Gentoo Websites Logo
Go to: Gentoo Home Documentation Forums Lists Bugs Planet Store Wiki Get Gentoo!

Bug 355533

Summary: <net-fs/openafs-1.4.14: multiple vulnerabilities (CVE-2011-{0430,0431})
Product: Gentoo Security Reporter: Paweł Hajdan, Jr. (RETIRED) <phajdan.jr>
Component: VulnerabilitiesAssignee: Gentoo Security <security>
Status: RESOLVED FIXED    
Severity: major CC: andrej.filipcic, net-fs, proxy-maint, stefaan
Priority: High    
Version: unspecified   
Hardware: All   
OS: Linux   
URL: http://secunia.com/advisories/43407
Whiteboard: B1 [glsa]
Package list:
Runtime testing required: ---

Description Paweł Hajdan, Jr. (RETIRED) gentoo-dev 2011-02-19 09:30:22 UTC 
Description
Some vulnerabilities have been reported in OpenAFS, which can be exploited by malicious, local users to cause a DoS (Denial of Service) and by malicious people to cause a DoS and potentially compromise a vulnerable system.

1) An error within the "afs_linux_lock()" function in src/afs/LINUX/osi_vnodeops.c can be exploited to cause a kernel crash.
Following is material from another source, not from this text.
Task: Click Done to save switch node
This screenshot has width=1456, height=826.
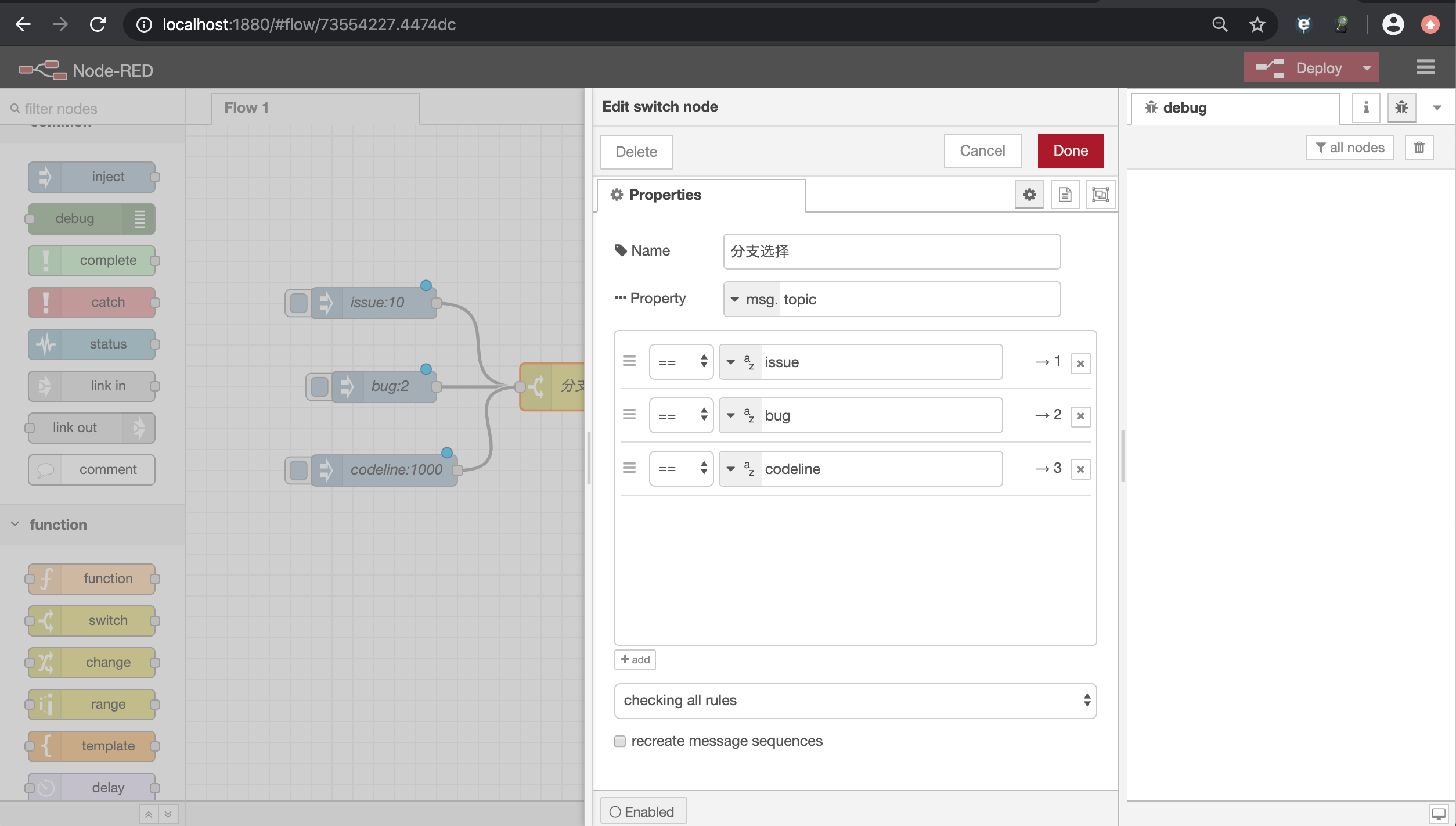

Note: This only affects Linux systems.

2) A double-free error within the RX server can be exploited to cause a crash and potentially execute arbitrary code by sending specially crafted ASN1 encoded values to the RX server.

Solution
Update to version 1.4.14.

Provided and/or discovered by
Reported by the vendor.

Original Advisory
OpenAFS:
http://www.openafs.org/release/latest.html
Comment 1 Paweł Hajdan, Jr. (RETIRED) gentoo-dev 2011-02-19 09:32:04 UTC 
It's not obvious whether 1.4.14 fixes all of those vulnerabilities. Secunia claims it does, but there are no recent security advisories on http://www.openafs.org/security .
Comment 2 Andrej Filipcic 2011-02-19 10:08:11 UTC 
I will request masking and removal of older releases.
Comment 3 SpanKY gentoo-dev 2011-02-19 17:21:30 UTC 
we cant remove 1.4.9 until 1.4.14 is stabilized
Comment 4 Andrej Filipcic 2011-03-02 17:53:33 UTC 
I suggest to stabilize openafs 1.4.14. It is reported not to have the security vulnerability and it has been in unstable for more than a month with no problems reported.
Comment 5 SpanKY gentoo-dev 2011-09-18 21:37:11 UTC 
openafs-1.4.14-r1 and openafs-kernel-1.4.14 are now stable
Comment 6 Tim Sammut (RETIRED) gentoo-dev 2011-09-19 18:41:52 UTC 
(In reply to comment #5)
> openafs-1.4.14-r1 and openafs-kernel-1.4.14 are now stable

Great, thanks. GLSA request filed.
Comment 7 GLSAMaker/CVETool Bot gentoo-dev 2011-10-08 15:17:56 UTC 
CVE-2011-0430 (http://nvd.nist.gov/nvd.cfm?cvename=CVE-2011-0430):
  Double free vulnerability in the Rx server process in OpenAFS 1.4.14,
  1.4.12, 1.4.7, and possibly other versions allows remote attackers to cause
  a denial of service and execute arbitrary code via unknown vectors.
Comment 8 GLSAMaker/CVETool Bot gentoo-dev 2014-04-07 21:53:01 UTC 
This issue was resolved and addressed in
 GLSA 201404-05 at http://security.gentoo.org/glsa/glsa-201404-05.xml
by GLSA coordinator Mikle Kolyada (Zlogene).